Si sur son lit d’hôpital, l’observation des couleurs de son environnement était l’une des clés de voûte de son apprentissage, Sam Francis va peaufiner sa réflexion au point de mettre en symbiose les tonalités présentes dans l’espace au sens strict et les couleurs de l’émotion. « Un accroissement de la lumière est un accroissement de l’obscurité », abonde-t-il. Une observation qui peut paraître, de prime abord, assez nébuleuse mais qui se reflète parfaitement dans ce qui est considéré par les exégètes de l’oeuvre de Sam Francis comme l’un de ses plus grands chefsd’oeuvre, sobrement baptisé « Deep Orange and black ». Ainsi, au sein de cette huile sur toile, on distingue très nettement l’obscurité et la lumière s’entremêler dans une forme d’allégresse par l’intermédiaire de réseaux de coulures noires et colorées comparables à des fils reliant les tâches entre elles. Pour autant, si le noir semble vouloir s’accaparer la toile, il n’a pas encore totalement accompli son prodige comme en attestent les nombreuses zones de couleur encore présentes sur la toile.

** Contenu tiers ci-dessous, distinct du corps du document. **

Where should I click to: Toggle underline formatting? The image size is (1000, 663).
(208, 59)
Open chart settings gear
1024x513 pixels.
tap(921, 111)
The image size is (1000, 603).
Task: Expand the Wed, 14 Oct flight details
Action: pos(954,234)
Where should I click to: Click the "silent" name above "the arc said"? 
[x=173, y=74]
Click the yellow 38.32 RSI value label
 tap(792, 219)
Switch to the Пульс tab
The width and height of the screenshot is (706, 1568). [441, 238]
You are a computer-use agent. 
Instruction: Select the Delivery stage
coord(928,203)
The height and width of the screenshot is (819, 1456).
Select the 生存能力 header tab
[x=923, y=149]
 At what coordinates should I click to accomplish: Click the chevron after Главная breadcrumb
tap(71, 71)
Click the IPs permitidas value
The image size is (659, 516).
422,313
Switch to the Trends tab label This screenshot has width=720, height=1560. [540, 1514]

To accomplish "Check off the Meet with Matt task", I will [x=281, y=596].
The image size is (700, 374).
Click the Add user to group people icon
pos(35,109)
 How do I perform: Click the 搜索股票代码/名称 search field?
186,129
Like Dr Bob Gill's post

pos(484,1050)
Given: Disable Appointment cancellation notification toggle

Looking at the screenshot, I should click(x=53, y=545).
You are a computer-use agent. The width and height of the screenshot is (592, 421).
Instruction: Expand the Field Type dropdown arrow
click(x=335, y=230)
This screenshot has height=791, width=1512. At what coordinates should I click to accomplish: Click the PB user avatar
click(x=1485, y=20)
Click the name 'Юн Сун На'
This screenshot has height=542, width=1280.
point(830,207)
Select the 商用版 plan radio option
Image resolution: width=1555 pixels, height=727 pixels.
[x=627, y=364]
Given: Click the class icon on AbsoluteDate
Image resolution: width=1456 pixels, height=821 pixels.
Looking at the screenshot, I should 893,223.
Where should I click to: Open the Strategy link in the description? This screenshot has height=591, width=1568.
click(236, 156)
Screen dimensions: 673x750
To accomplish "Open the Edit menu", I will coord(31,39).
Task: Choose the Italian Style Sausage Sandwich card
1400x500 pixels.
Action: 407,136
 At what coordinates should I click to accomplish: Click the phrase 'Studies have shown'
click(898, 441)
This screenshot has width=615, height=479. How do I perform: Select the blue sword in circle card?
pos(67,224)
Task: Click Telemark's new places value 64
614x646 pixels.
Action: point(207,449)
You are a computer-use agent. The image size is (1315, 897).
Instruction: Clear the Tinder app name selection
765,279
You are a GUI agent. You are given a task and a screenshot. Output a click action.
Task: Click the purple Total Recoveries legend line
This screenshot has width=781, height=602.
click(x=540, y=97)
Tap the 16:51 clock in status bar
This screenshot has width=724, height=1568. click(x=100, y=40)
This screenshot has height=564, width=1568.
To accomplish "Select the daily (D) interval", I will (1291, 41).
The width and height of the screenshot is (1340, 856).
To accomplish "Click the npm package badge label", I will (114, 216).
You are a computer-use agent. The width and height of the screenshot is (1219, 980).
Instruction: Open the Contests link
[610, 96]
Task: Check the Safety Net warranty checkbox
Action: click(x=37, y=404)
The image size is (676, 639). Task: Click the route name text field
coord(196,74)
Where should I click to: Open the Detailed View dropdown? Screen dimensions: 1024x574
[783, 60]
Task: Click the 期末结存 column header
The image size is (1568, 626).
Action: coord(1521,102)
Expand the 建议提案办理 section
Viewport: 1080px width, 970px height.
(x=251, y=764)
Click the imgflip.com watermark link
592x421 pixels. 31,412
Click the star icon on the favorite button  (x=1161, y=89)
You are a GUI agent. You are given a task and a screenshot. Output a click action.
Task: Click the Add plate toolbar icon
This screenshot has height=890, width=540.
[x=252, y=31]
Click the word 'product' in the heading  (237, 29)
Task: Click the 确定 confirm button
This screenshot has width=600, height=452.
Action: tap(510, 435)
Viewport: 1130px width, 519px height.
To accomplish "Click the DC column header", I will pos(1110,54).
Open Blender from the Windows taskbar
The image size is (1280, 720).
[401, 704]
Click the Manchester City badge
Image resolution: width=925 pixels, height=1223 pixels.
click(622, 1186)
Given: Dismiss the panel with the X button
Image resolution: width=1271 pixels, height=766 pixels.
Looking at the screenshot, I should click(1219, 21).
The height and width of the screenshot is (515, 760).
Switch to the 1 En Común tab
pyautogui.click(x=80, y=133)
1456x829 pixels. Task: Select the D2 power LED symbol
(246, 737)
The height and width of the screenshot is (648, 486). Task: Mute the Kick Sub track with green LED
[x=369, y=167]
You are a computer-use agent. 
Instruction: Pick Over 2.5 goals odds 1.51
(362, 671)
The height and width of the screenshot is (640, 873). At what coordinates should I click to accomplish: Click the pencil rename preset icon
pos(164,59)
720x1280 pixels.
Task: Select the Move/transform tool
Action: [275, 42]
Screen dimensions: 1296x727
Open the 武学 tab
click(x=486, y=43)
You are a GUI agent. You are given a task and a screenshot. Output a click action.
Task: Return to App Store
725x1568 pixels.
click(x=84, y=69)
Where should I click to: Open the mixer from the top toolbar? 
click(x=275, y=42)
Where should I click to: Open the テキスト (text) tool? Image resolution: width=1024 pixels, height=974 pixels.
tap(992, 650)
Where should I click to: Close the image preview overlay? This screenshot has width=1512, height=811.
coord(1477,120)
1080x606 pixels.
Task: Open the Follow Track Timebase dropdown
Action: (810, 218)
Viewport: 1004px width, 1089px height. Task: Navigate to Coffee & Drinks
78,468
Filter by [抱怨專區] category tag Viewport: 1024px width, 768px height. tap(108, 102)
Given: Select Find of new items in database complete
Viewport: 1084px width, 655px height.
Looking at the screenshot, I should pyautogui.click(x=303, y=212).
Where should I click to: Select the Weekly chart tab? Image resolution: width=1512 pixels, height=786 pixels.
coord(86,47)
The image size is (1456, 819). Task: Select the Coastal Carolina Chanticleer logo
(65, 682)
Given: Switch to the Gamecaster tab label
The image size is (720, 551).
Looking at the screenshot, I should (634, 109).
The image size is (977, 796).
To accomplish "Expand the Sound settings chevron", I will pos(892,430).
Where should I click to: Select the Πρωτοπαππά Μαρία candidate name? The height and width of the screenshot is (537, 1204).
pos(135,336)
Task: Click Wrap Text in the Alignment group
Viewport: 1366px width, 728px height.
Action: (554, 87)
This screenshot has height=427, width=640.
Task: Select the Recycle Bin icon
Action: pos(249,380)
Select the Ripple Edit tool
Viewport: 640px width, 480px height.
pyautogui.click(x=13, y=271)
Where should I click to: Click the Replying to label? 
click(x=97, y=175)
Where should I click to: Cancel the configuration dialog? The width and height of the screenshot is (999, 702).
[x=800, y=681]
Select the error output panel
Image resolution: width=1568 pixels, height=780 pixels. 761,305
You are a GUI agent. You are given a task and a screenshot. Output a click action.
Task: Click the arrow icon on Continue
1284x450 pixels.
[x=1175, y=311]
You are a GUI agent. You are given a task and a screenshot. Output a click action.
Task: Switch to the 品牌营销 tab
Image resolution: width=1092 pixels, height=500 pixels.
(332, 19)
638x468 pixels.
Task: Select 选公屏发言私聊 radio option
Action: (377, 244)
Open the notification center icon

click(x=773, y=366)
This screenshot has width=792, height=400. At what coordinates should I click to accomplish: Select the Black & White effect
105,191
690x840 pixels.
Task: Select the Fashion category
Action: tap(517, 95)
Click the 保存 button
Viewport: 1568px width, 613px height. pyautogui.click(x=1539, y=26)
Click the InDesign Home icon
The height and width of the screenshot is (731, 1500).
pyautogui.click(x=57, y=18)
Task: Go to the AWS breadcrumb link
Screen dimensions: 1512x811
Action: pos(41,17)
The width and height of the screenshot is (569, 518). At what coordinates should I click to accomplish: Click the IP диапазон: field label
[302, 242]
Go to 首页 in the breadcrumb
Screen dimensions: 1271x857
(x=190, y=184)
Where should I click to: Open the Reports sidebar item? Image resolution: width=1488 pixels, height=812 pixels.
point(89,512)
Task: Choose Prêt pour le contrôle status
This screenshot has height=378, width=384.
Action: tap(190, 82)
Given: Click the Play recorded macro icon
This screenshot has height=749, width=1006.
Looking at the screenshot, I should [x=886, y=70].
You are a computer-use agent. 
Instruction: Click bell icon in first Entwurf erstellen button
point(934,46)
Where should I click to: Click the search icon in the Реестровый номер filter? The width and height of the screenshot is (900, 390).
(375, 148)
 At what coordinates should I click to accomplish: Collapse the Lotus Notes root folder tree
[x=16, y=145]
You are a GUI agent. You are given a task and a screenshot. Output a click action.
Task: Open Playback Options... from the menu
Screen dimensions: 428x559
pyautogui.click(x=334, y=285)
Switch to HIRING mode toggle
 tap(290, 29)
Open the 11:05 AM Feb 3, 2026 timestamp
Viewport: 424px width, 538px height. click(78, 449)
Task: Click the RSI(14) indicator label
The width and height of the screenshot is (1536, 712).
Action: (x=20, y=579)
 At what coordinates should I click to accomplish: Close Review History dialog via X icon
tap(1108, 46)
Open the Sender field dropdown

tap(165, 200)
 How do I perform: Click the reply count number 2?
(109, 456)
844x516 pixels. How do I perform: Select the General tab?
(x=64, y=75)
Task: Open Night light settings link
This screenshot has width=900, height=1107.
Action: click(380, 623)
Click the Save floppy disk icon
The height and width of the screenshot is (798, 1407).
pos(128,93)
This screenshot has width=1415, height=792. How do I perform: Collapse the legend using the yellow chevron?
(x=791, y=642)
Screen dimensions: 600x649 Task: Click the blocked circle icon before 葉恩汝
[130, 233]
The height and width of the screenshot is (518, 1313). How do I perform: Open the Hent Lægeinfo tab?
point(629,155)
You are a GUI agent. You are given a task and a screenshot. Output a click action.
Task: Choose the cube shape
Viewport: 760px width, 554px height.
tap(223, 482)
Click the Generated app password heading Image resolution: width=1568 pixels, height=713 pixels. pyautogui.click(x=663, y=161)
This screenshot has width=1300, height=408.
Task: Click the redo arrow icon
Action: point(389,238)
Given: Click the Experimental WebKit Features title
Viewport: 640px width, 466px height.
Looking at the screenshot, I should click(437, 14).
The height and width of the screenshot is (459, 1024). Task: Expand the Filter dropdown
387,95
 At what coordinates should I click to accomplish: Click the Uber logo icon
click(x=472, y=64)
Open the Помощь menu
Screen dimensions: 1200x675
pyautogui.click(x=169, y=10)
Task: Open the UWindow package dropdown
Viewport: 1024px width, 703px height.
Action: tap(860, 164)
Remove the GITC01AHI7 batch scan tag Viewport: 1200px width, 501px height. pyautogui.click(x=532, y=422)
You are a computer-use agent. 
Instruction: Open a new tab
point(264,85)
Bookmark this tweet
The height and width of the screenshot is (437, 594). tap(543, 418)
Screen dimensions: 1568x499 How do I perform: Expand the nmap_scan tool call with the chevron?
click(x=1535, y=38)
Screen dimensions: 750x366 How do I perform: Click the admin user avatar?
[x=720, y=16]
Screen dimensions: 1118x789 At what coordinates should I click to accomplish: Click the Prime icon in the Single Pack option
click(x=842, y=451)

Une manière de peindre et un style qui accentuent cette impression de mouvement permanent. C’est à partir de ce moment-là que l’aura de l’artiste va s’étendre à l’international. Un truisme pour certains, à l’instar du critique d’art Michel Tapié qui, en 1958, dans la revue d’avant-garde japonaise Gutaï, estime que « l’art ne peut être considéré à une échelle autre que mondiale ». Après des pérégrinations qui l’entraîneront de Tokyo à la Californie et même à Berne, en Suisse, où il sera notamment hospitalisé en 1961, à cause de sa tuberculose rénale. Une maladie qu’il mettra – encore – au service de sa virtuosité puisque cette hospitalisation interviendra pendant l’élaboration de sa série « Blue Balls » (1960-1963), expression de la douleur que lui inflige sa maladie. L’artiste continuera de peindre tout au long de sa vie, y compris au crépuscule de son existence. Il passera ainsi la dernière année de sa vie, 1994, à peindre 150 petites oeuvres de la main gauche, le cancer ayant paralysé sa main droite. Toujours avec cette volonté chevillée au corps de mettre le fond au service de la forme. Jusqu’au bout.